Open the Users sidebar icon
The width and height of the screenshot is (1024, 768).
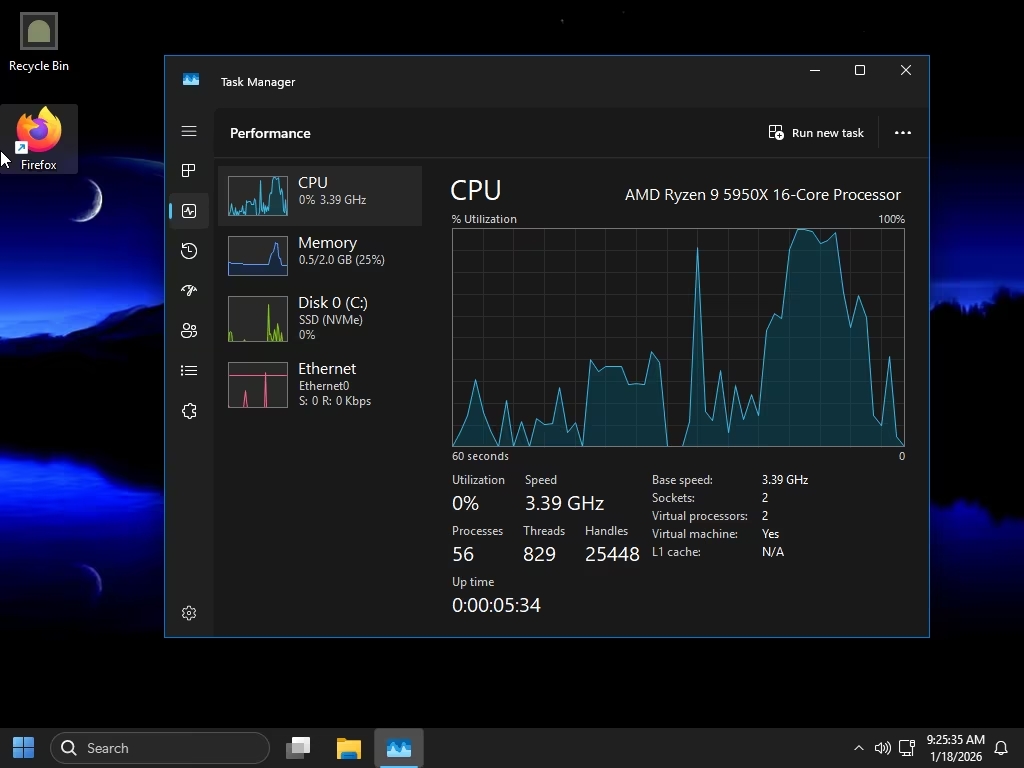[x=189, y=331]
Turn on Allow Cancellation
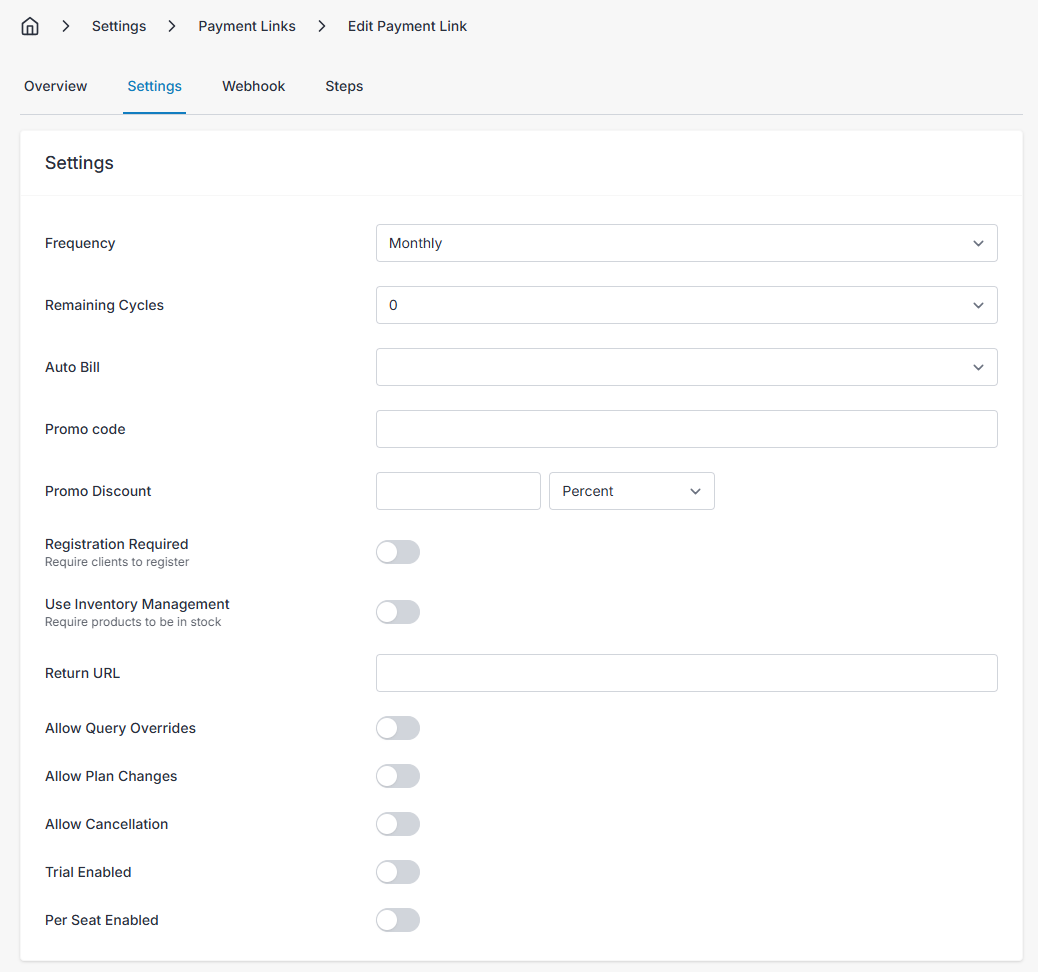 coord(398,824)
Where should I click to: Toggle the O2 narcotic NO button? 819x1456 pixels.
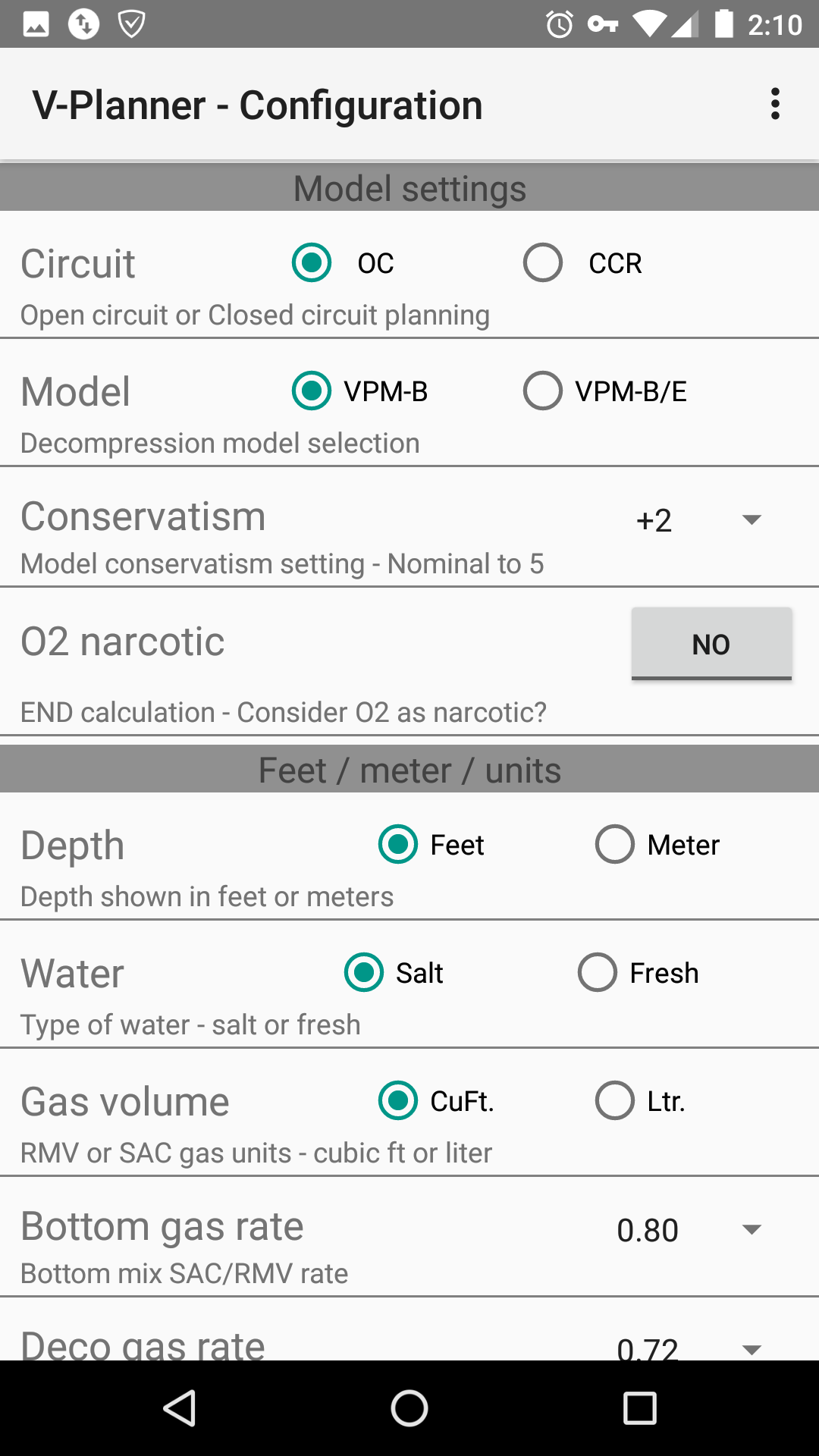tap(711, 644)
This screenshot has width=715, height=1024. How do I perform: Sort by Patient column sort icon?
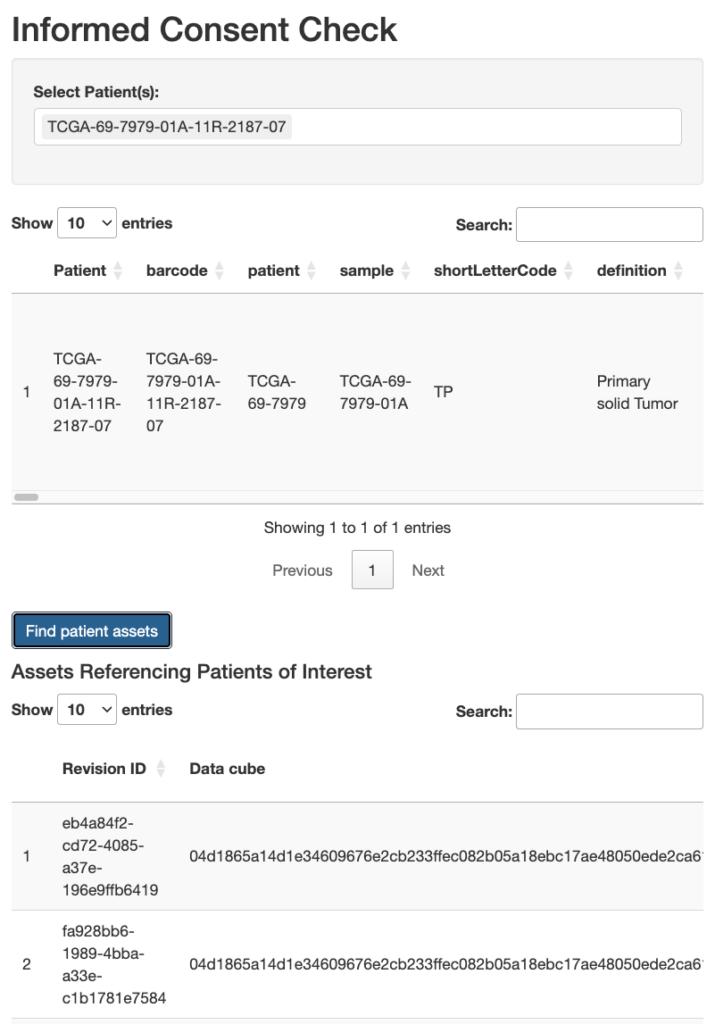[118, 271]
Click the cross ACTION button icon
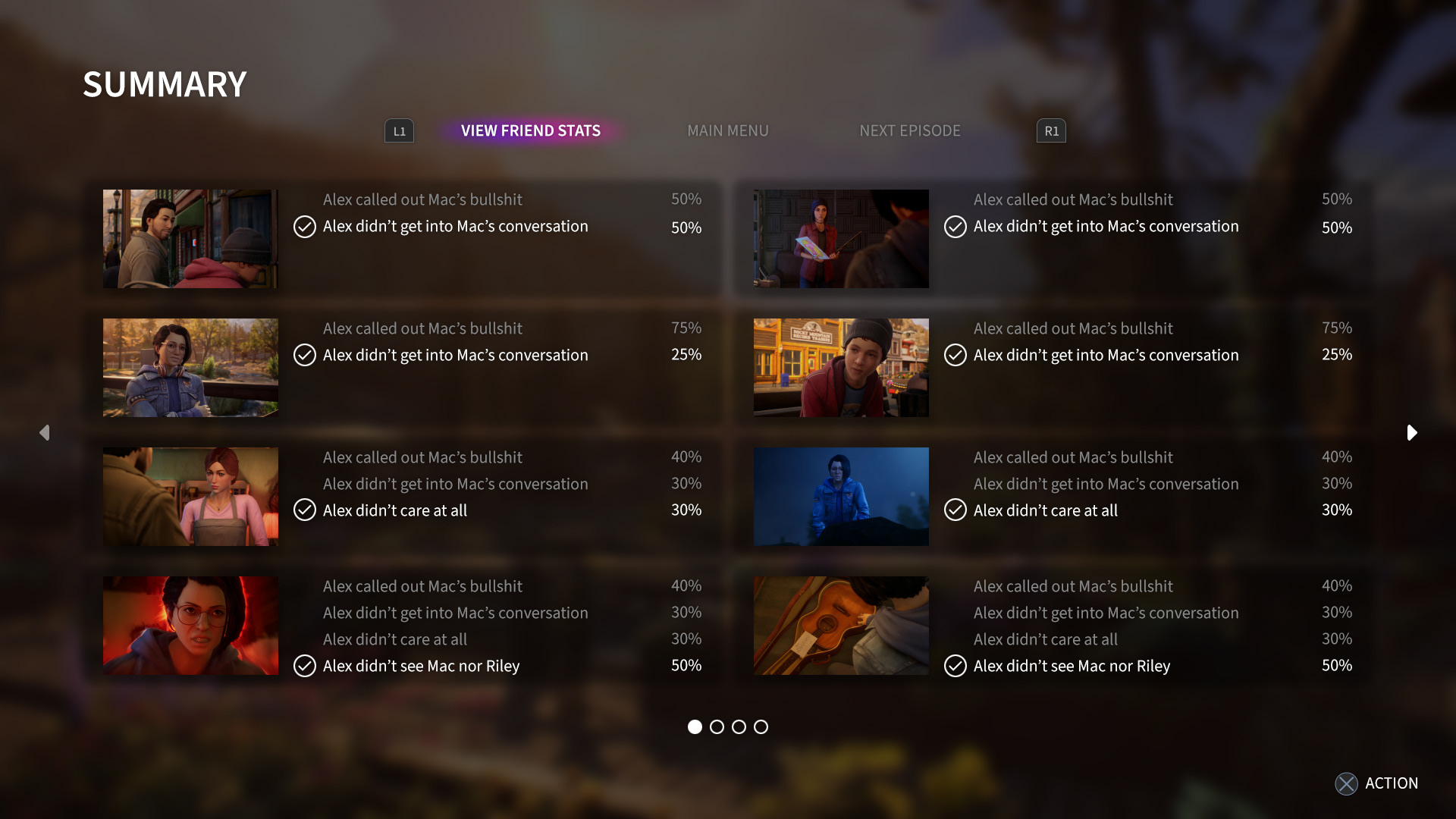The width and height of the screenshot is (1456, 819). pyautogui.click(x=1346, y=783)
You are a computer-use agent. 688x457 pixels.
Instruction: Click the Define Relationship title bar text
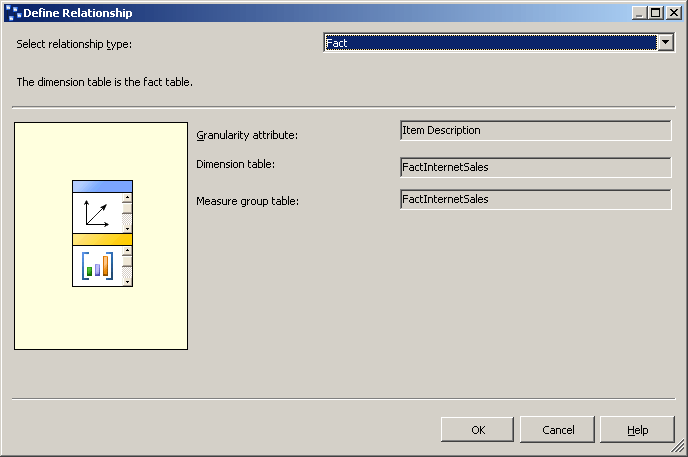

### The task
The result is an exact copy of the lines from the one holding "This screenshot has" through the final line of the data above, both ends included, minus the pictures.

### Your response
This screenshot has width=715, height=1024. How do I perform: Sort by Patient column sort icon?
[118, 271]
Click the cross ACTION button icon
The width and height of the screenshot is (1456, 819). pyautogui.click(x=1346, y=783)
You are a computer-use agent. 688x457 pixels.
Instruction: Click the Define Relationship title bar text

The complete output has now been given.